━━ ПРЕДЛОЖЕННЫЙ ОТРЫВОК
Элегия

                (от Пушкина до Рубцова)

Греч. Elegeia , elegos – жалобная песня.
Литературный и музыкальный жанр, в поэзии и стихотворение средней длинны, медитативного или эмоционального содержания (обычно печального), чаще всего от первого лица, без отчётливой композиции. Элегия возникла в 7 веке до нашей эры (Каллин, Тиртей, Феогнид), первоночально имела преимущественно морально-политическое содержание; потом, в эллинистической и римской поэзии (Тибул, Проперций, Овидий), преобладающей становится любовная тематика. Форма античной Элегии – элегический дистих. В подражении античным образцам элегию пишут в Латинской поэзии Средних веков и Возрождения. В 16-17 вв. элегия переходит в новоязычную поэзию (П. Ронсар во Франции, Спенсер в Англии, М. Опиц в Германии, Я. Кахановский в Польше), но долго считается второстепенным жанром. Расцвет наступает в эпоху предромантизма и романтизма (унылые элегии Т. Грея, Э. Юнга, Ш. Мильвуа, А. Шенье, А. Ламартина, любовные элегии Э. Парни, реставрация античной элегии в «Римских элегиях» Гёте) затем элегия постепенно теряет жанровую отчётливость и термин выходит из употребления, оставаясь лишь как знак традиции (Дуинские элегии Р. М. Рильке, Буковские элегии Брехта).
В русской поэзии элегия появляется в 18 веке у Тредиаковского и Сумарокова, переживает расцвет в творчестве Жуковского, Батюшкова, Пушкина, Баратынского, Языкова, со 2-й половины 19 и в 20 вв. слово элегия употребляется лишь как заглавие циклов (Фет) и отдельных стихотворений некоторых поэтов (Ахматова, Д. Самойлов)
В русской поэзии, в своё время, произошло смешание стилей уже в начале 19 века с элегией путали оду. А так же и идилии называли элегией. А ещё русские авторы писали элегии под другими именами.
Некоторые авторы считали, что элегия должна иметь печальное содержание. Другие утверждали, что элегии свойственно выражение смешанных чувств. Шарль Батье считал, что: «элегия ограничивается тихими чувствами печали и радости. Я не знаю даже: входит ли радость в понятие об элегии такой, какой она у нас ныне находится».
Истинный характер её, - считал поэт Бередников, - кажется состоит в том, что стихотворец совершенно объят бывает тихим чувством печали или кротким весельем, соединённым с нежностью, причём выражает их привлекательным и несколько подробным языком».
Белинский говорил, что элегия – это песня грустного содержания. А в пушкинскую эпоху «Элегия-песня сделалась исключительным родом лирической поэзии.
━━━━
━━ СТРОКИ ДАННЫХ
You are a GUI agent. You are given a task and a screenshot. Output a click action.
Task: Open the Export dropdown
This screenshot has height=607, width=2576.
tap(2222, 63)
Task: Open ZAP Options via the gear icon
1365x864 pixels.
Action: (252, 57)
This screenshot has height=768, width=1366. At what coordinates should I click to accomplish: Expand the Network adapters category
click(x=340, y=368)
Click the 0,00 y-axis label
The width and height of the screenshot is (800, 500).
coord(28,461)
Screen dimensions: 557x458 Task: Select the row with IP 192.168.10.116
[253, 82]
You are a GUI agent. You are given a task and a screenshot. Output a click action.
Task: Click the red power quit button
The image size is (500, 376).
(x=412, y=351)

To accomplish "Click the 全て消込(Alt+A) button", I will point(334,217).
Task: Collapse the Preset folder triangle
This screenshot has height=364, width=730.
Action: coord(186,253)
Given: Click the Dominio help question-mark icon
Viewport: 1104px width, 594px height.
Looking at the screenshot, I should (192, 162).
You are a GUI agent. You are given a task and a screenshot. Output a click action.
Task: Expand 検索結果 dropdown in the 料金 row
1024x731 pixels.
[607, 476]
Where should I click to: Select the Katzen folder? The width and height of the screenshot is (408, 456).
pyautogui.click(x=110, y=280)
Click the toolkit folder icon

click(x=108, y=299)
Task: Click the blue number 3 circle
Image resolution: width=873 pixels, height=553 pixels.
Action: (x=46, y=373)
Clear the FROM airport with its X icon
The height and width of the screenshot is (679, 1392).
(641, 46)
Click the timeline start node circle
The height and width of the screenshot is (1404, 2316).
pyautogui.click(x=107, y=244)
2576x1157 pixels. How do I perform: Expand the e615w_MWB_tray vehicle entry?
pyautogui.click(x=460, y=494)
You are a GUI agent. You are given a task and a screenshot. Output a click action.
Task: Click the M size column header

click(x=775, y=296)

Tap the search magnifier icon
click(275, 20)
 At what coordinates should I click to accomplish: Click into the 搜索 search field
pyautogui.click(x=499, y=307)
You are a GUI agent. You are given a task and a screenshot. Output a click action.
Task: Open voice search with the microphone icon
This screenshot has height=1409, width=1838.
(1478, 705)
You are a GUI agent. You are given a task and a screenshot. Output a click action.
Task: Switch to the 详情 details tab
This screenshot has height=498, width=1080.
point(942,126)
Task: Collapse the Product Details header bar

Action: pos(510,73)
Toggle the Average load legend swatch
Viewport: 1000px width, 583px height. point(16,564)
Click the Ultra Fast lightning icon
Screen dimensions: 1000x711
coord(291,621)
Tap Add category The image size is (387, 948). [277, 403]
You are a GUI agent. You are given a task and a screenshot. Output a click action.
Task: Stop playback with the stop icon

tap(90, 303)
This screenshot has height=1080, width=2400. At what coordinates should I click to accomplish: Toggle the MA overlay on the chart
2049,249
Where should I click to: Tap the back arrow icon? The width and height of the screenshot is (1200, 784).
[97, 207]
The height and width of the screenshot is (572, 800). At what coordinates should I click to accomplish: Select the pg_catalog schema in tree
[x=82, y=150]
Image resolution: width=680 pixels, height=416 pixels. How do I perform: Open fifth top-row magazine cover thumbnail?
━━━━
→ **ЗАДАНИЯ**:
(1) Перечислите все строки листинга, в которых встречается строка «what».
(2) Напишите продолжение отрывка об элегии, начиная сразу после его последнего предложения.
Отрывок об элегии и листинг никак не связаны между собой.

→ **РЕШЁННЫЕ ЗАДАНИЯ**:
(1)
This screenshot has height=768, width=1366. At what coordinates should I click to accomplish: Expand the Network adapters category
 At what coordinates should I click to accomplish: Click into the 搜索 search field
This screenshot has height=1080, width=2400. At what coordinates should I click to accomplish: Toggle the MA overlay on the chart
The height and width of the screenshot is (572, 800). At what coordinates should I click to accomplish: Select the pg_catalog schema in tree

(2)
А Гоголь говорил, что элегия – это сердечная история – то же, что дружеское откровенное письмо, в котором выказываются сами собой излучины и состояния внутренние души. Подобна сердечному письму она может быть и коротка, и длинна, скупа на слова и неистощимо говорлива. Может обнимать один предмет и множество предметов, по мере того как близки эти предметы её сердцу. Чаще всего носит она одежду меланхолическую, чаще всего в ней слышатся жалобы, потому что обыкновенно в такие минуты ищет сердце высказаться и бывает говорливо».
Расцвет жанра пришёлся в первой четверти 19 века отразился и в Новых его определениях. Элегиями стали называть стихотворения, выражающие тихие, нежные, умеренные чувства, как меланхолические, так и радостные, носящие интимный, исповедальный характер, воплощающие размышления о жизни и человеке, о судьбе и истине.
Мир элегической поэзии не укладывается ни в какие рамки критики и литературной теории. Им удалось лишь с некоторой степенью определённости наметить его очертания.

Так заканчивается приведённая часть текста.